A huge pot boils with the magic ingredients of masala chai, creamy, delicately spicy, and steaming hot. The shop on the corner where I walk is surrounded by men, seemingly all day long, and into the night. As a woman, especially a white woman, I am not brave enough to stop for a cup, as enticing as it is.
They are drinking out of what look like clay cups, and when they are done they drop the cups on the ground so that they smash. They are “mud” cups, made for one time use. After they are dropped and crushed, they flow back into the earth, nothing left behind. At first I thought how wasteful, but then I wondered about the alternative: paper, which couldn’t handle the heat of the tea, or plastic, which would not flow back into the earth so easily. Of course they could have cups that are washed, but without running water that would be terribly inconvenient.
The draw to that tea was so strong that I asked my wonderful Indian colleagues if it would be possible for me, a white woman, to have a cup of tea at the shop: there are no seats, everyone stands and chats. Of course they oblige.

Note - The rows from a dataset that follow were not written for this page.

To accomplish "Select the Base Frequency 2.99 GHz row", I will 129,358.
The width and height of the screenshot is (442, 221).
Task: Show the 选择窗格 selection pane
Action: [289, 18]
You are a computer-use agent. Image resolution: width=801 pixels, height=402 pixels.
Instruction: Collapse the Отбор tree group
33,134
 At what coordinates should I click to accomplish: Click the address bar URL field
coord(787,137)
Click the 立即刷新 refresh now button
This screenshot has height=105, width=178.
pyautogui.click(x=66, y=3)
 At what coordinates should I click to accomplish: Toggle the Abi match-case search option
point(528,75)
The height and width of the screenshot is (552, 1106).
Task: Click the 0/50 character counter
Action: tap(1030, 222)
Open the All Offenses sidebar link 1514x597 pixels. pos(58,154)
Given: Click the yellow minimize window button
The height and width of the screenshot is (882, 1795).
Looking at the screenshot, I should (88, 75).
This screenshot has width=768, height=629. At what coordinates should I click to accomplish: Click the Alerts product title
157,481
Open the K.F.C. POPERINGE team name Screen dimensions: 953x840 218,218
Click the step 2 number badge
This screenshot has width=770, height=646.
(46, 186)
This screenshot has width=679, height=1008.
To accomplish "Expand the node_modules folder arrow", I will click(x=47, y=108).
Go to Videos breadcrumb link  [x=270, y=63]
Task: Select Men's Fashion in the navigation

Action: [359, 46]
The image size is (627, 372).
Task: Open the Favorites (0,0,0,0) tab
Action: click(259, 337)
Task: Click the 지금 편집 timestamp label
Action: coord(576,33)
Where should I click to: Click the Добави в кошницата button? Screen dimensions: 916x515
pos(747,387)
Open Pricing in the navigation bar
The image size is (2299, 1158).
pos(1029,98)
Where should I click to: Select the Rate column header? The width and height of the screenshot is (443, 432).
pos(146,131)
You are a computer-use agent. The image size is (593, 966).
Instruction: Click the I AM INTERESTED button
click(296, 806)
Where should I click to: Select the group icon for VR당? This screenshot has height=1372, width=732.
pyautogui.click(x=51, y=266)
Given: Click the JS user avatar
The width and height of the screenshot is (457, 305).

How to describe the experience? The taste of the chai was pure velvet, but the pleasure was magnified by the sights, the sounds, the smells, and yes, the mud cup. Together we wondered at the magic that mud cups might bring to the taste of chai. The cups are small, and having pined for this local chai for days, I was not satisfied with only one cup. My colleagues obliged again, and bought me a second cup – 7 rupees, about 2 cents, and just as good as the first.
As a good Canadian, taught not to litter or waste, it was difficult for me to throw the cup on the ground, but I was compelled. Something drew me in – I dropped my mud cup onto the ground, and heartily crushed it with my foot. Back in Canada now, how I long for a good cup of chai in a mud cup.